Document section:
====================

# Yeti vs RTIC Lawsuit GDG



## jackh (Oct 14, 2010)

http://finance.yahoo.com/news/yeti-reaches-favorable-settlement-rtic-233800748.html



> AUSTIN, Texas, Feb. 2, 2017 /PRNewswire/ -- YETI®, the leading premium cooler and drinkware brand, is pleased to announce that a binding settlement has been reached in the United States District Court lawsuits brought against RTIC Coolers and brothers John and Jim Jacobsen.
> 
> RTIC Coolers and the Jacobsens are required to make a financial payment to YETI; to cease sales of all products subject to the lawsuit – this includes hard-sided coolers, soft-sided coolers and drinkware; and to redesign all products in question.
> 
> ...


----------



## Jacob Hawkes (Jun 24, 2008)

Good. I'm surprised it took this long.


----------



## Bullfrog (Dec 29, 2009)

Makes me want to go out and buy another RTIC!


----------



## Daren Galloway (Jun 28, 2012)

Bullfrog said:


> Makes me want to go out and buy another RTIC!


I ordered one as soon as I saw this on FB.

====================

Exercise data:

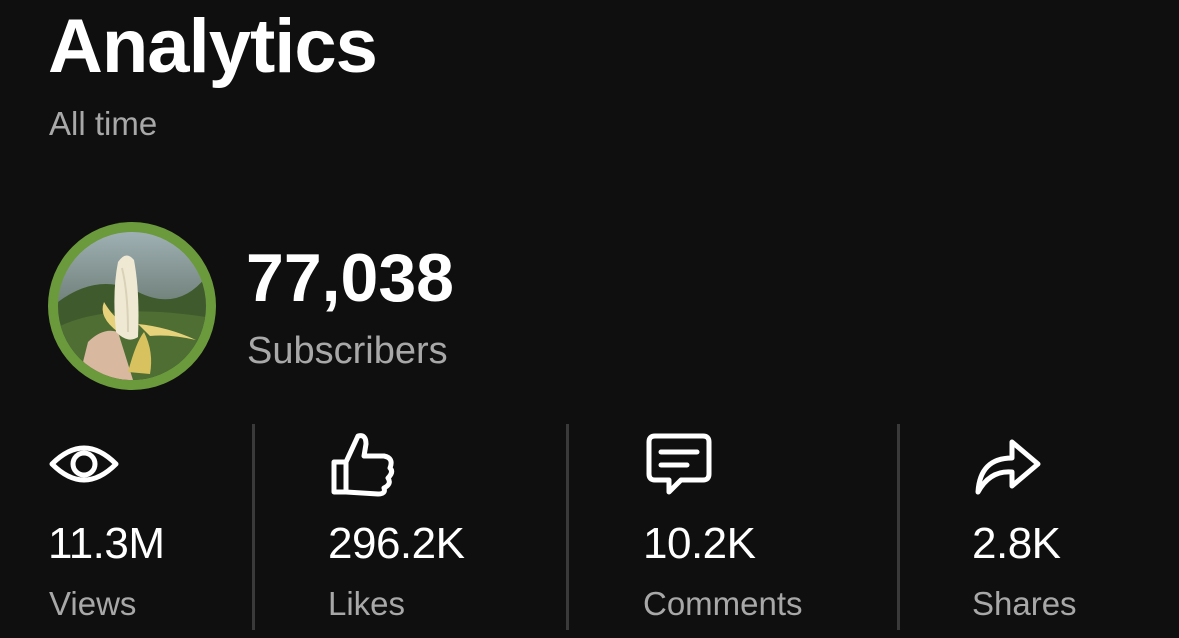 This screenshot has width=1179, height=638. What do you see at coordinates (1016, 544) in the screenshot?
I see `shares-value: 2.8K` at bounding box center [1016, 544].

====================

Parts of the exercise:
A: Please say whether each of these statements agrees with the Yeti vs RTIC thread, giving yes or no and quoting the deciding words: (i) the settlement requires RTIC Coolers to redesign the products in question; (ii) the lawsuits were brought in a state court; (iii) Daren Galloway reports ordering one upon seeing the news on FB.
B: Resume the forum thread on the Yeti and RTIC lawsuit with the posts that would come after its last one.

Set of answers:
A:
(i) Yes: "to redesign all products in question"
(ii) No: "United States District Court lawsuits"
(iii) Yes: "I ordered one as soon as I saw this on FB."

B:
----------



## Jim Danis (Aug 15, 2008)

Bullfrog said:


> Makes me want to go out and buy another RTIC!


Same here.


----------



## spaightlabs (Jul 15, 2005)

I guess that explains the big sale recently...


----------



## jackh (Oct 14, 2010)

spaightlabs said:


> I guess that explains the big sale recently...


Yeah, probably trying to clear out the offending stock. Glad I got in on that.


----------



## John Gianladis (Jun 23, 2012)

I told you I thought it was a weird business model to copy another product exact and then use that as your selling point. Maybe RTIC's will become collectibles like duck calls?!?! Go YETI!!!! By the way, I'm too cheap to buy either and went with the good ol' stainless steel coleman when I actually had to buy a new cooler!

Johnny G


----------



## drunkenpoacher (Dec 20, 2016)

John Gianladis said:


> I told you I thought it was a weird business model to copy another product exact and then use that as your selling point. Maybe RTIC's will become collectibles like duck calls?!?! Go YETI!!!! By the way, I'm too cheap to buy either and went with the good ol' stainless steel coleman when I actually had to buy a new cooler!
> 
> Johnny G


Not spending a ridiculous amount of money on a cooler isn't being cheap its being practical.


----------



## Charles C. (Nov 5, 2004)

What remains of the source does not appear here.